We have a great opportunity to increase manufacturing output by building our new energy and transport systems. However, sadly, much of this may come from overseas. There is hope that these foreign-owned companies will manufacture those systems in the UK, but surely it would be better if, to take the words of the Chancellor in concluding his Budget speech, more of it carried the labels:
“‘Made in Britain’, ‘Created in Britain’, ‘Designed in Britain’ and ‘Invented in Britain’”.—[Official Report, Commons, 23/3/11; col. 966.]
These are courageous words but it will take more than the changes in the Budget if we are to succeed in doing this. I ask the Minister to reassure us that there is more to come.
My Lords, I join those who have thanked my noble friend Lord Hollick for securing this debate. I also support the remarks about the excellent maiden speeches that we have heard.
As the director of Warwick Manufacturing Group, I declare an interest as a professor of engineering and as someone who has worked for 40 years in the field of manufacturing here and abroad. I am also a long-time student of the gap between speeches and the shop floor.
The Chancellor’s Budget speech referred to a “march of the makers”. Apprenticeships, the UTCs, extending the Enterprise Investment Scheme, the Manufacturing Advisory Service and the green investment bank are some worthwhile modifications of programmes set up under the Labour Government. They are welcome but the “makers” have heard fine words before and have been let down. The devil is in the detail and in how things are implemented. Sadly, we have never been good at that in the United Kingdom. We do not want a repeat of the “white heat of technology”, which in the 1960s promised much but delivered little.
Today, manufacturing is enjoying a surge in exports and profits, driven by exchange rate gains, increased competitiveness and sticky wages. Quite a lot of that comes from inward investment, some of which I have been privileged to bring in myself. However, there are major issues to be addressed if this growth is to be sustained. In the 1950s, British gross capital formation was a little over half that of Germany and Japan. It stood at 16 per cent of GDP. Today, capital formation is 15 per cent of GDP—still significantly below our main competitors. In 2009, as the noble Lord, Lord Broers, said, UK investment in R&D shrank both in cash and real terms. Business R&D fell significantly. There was a recovery in 2010, but by the final quarter we were flat-lining again.
We need better incentives for the private sector to invest in developing improved products and systems. While the R&D tax credit changes are useful, the reductions to capital allowances work in the opposite direction. Further, the research funding system is so complex and distant from commercial reality that many small companies get little advantage from participating in R&D programmes. In this House, we have debated impact many times and, while I agree that evaluation based on commercial impact is not right for all subjects, in applied sciences and engineering it is surely essential.

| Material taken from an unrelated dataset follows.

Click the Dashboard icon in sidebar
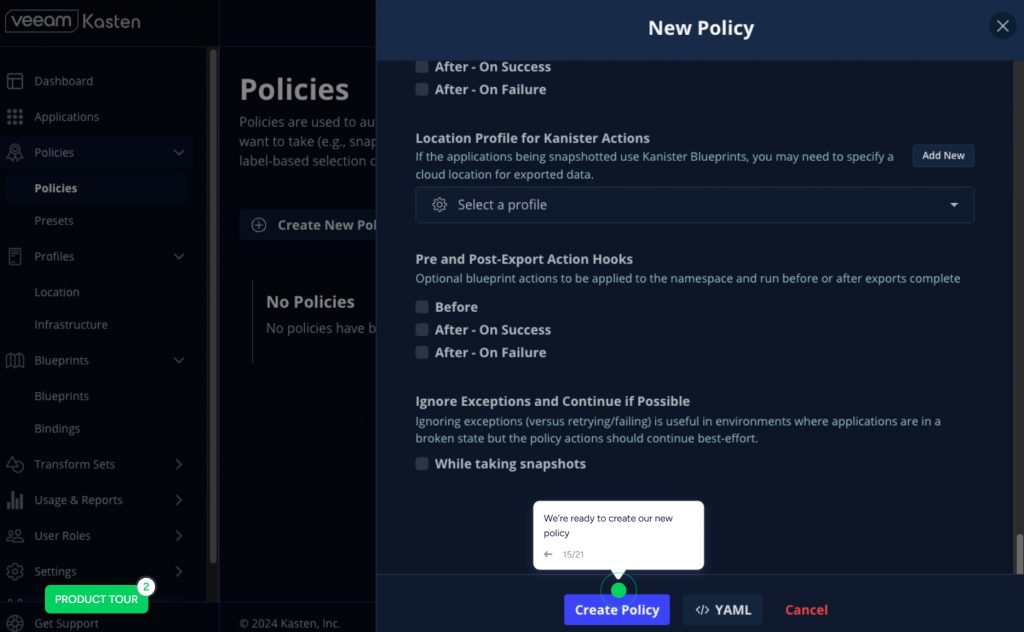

Why do we need such commercial clarity? We need it because, although manufacturing is fashionable today, experience tells us that existing schemes and centres will stick a “manufacturing” badge on their projects to secure funds without delivering what we need. We need clarity on impact to prevent that. Indeed, we are already seeing the bizarre situation of projects trying to secure funding from government and talking about a 15-year strategy before being sustainable and delivering commercial impact. That is far too long. However, many good things have happened. I agree with the noble Lord, Lord Newby, about what the Technology Strategy Board does when it comes to technology and innovation strategy. However, it does not have much money. If it were doubled or tripled, it would still be a minuscule amount compared with what is needed—it is at the front end of all our approaches to the manufacturing industry. The perennial problem of underinvestment is exacerbated by the inability of business to obtain finance.
I do not want to repeat what the noble Lord, Lord Skidelsky, said regarding an investment bank, but it would be dishonest of me to say that the Budget was bad for manufacturing. However, if we are to succeed, we need more than a splash of fuel. We need to supercharge the engine. Time will tell whether this Government’s deeds match their words.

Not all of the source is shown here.